▶ **SELECTED EXCERPT**
· · · · ·
R is an interpreted languages, not a compiled one. This means, you type something into R and it does it. There is no data step. There are no procs. The SAS and R book is very useful for going between the two programs.
R uses libraries to do different types of analysis, so we will need to install lots of different libraries to do different things. These need to be downloaded from the internet, using the install.packages() command. You only need to install a package once. E.g.
install.packages("car") will install the lme4 library. To use the functions within it, type
library(car)
Now you have access to those functions.
I strongly recommend you install several packages prior to us beginning. I’ve written a short script on Github you can use it by running:
source("https://raw.githubusercontent.com/coreysparks/Rcode/master/install_first_7273.R")
Below we will go through a simple R session where we introduce some concepts that are important for R.
#addition and subtraction
3+7
## [1] 10
3-7
## [1] -4
#multiplication and division
3*7
## [1] 21
3/7
## [1] 0.4285714
#powers
3^2
## [1] 9
3^3
## [1] 27
#functions
log(3/7)
## [1] -0.8472979
exp(3/7)
## [1] 1.535063
sin(3/7)
## [1] 0.4155719
In R we assign values to objects (object-oriented programming). These can generally have any name, but some names are reserved for R. For instance you probably wouldn’t want to call something ‘mean’ because there’s a ‘mean()’ function already in R. For instance:
x<-3
y<-7
x+y
## [1] 10
x*y
## [1] 21
log(x*y)
## [1] 3.044522
R thinks everything is a matrix, or a vector, meaning a row or column of numbers, or characters. One of R’s big selling points is that much of it is completely vectorized. Meaning, I can apply an operation along all elements of a vector without having to write a loop. For example, if I want to multiply a vector of numbers by a constant, in SAS, I could do: #for (i in 1 to 5) # x[i]<-y[i]*5 #end
but in R, I can just do:
x<-c(3, 4, 5, 6, 7)
· · · · ·
▶ **GIVEN RECORDS**
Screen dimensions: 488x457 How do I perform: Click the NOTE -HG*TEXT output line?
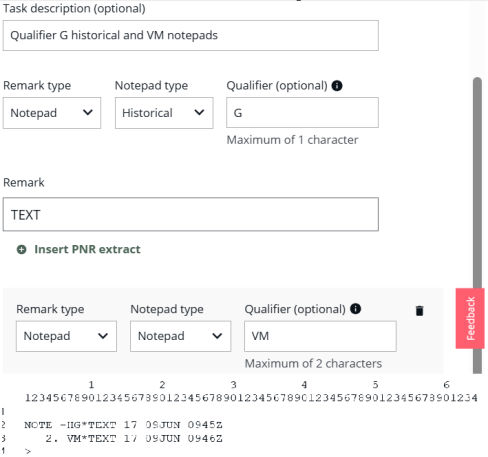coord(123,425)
· · · · ·
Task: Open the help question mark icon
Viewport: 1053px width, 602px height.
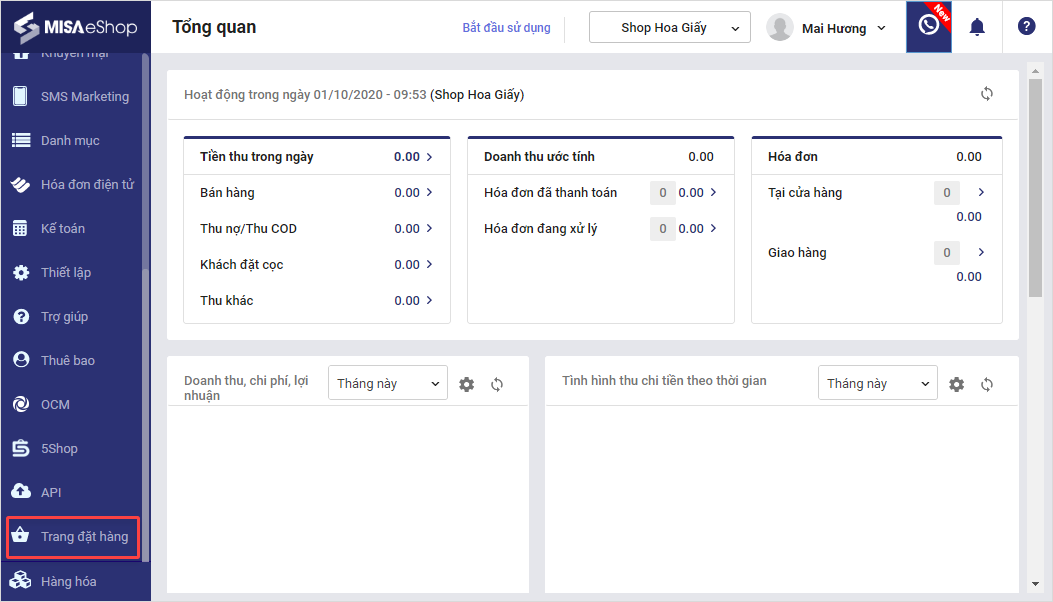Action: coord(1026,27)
· · · · ·
▶ **DIRECTION 1**
Format the records from the line with "Task: Open the help question mark icon" up to and including the line with "Action: coord(1026,27)" as a Markdown table with the columns Row and Line, skipping blank lines. Leave the pictures out of the table.
▶ **DIRECTION 2**
Resume the R introduction from the point where it stops.

▶ **REPLY 1**
| Row | Line |
|---|---|
| 1 | Task: Open the help question mark icon |
| 2 | Viewport: 1053px width, 602px height. |
| 3 | Action: coord(1026,27) |

▶ **REPLY 2**
#c() makes a vector
y<-7
x*y
## [1] 21 28 35 42 49
R is also very good about using vectors, let’s say I wanted to find the third element of x:
x[3]
## [1] 5
#or if I want to test if this element is 10
x[3]==10
## [1] FALSE
x[3]!=10
## [1] TRUE
#of is it larger than another number:
x[3]>3
## [1] TRUE
#or is any element of the whole vector greater than 3
x>3
## [1] FALSE TRUE TRUE TRUE TRUE
If you want to see what’s in an object, use str(), for structure
str(x)
## num [1:5] 3 4 5 6 7
and we see that x is numeric, and has those values.
We can also see different characteristics of x
#how long is x?
length(x)
## [1] 5
#is x numeric?
is.numeric(x)
## [1] TRUE
is.character(x)
## [1] FALSE
#is any element of x missing?
is.na(x)
## [1] FALSE FALSE FALSE FALSE FALSE
xc<-c("1","2")
#now i'll modify x
x<-c(x, NA) #combine x and a missing value ==NA
x
## [1] 3 4 5 6 7 NA
is.na(x)
## [1] FALSE FALSE FALSE FALSE FALSE TRUE
Above, we had a missing value in X, let’s say we want to replace it with another value:
x<-ifelse(test = is.na(x)==T, yes = sqrt(7.2), no = x)
x
## [1] 3.000000 4.000000 5.000000 6.000000 7.000000 2.683282
Done!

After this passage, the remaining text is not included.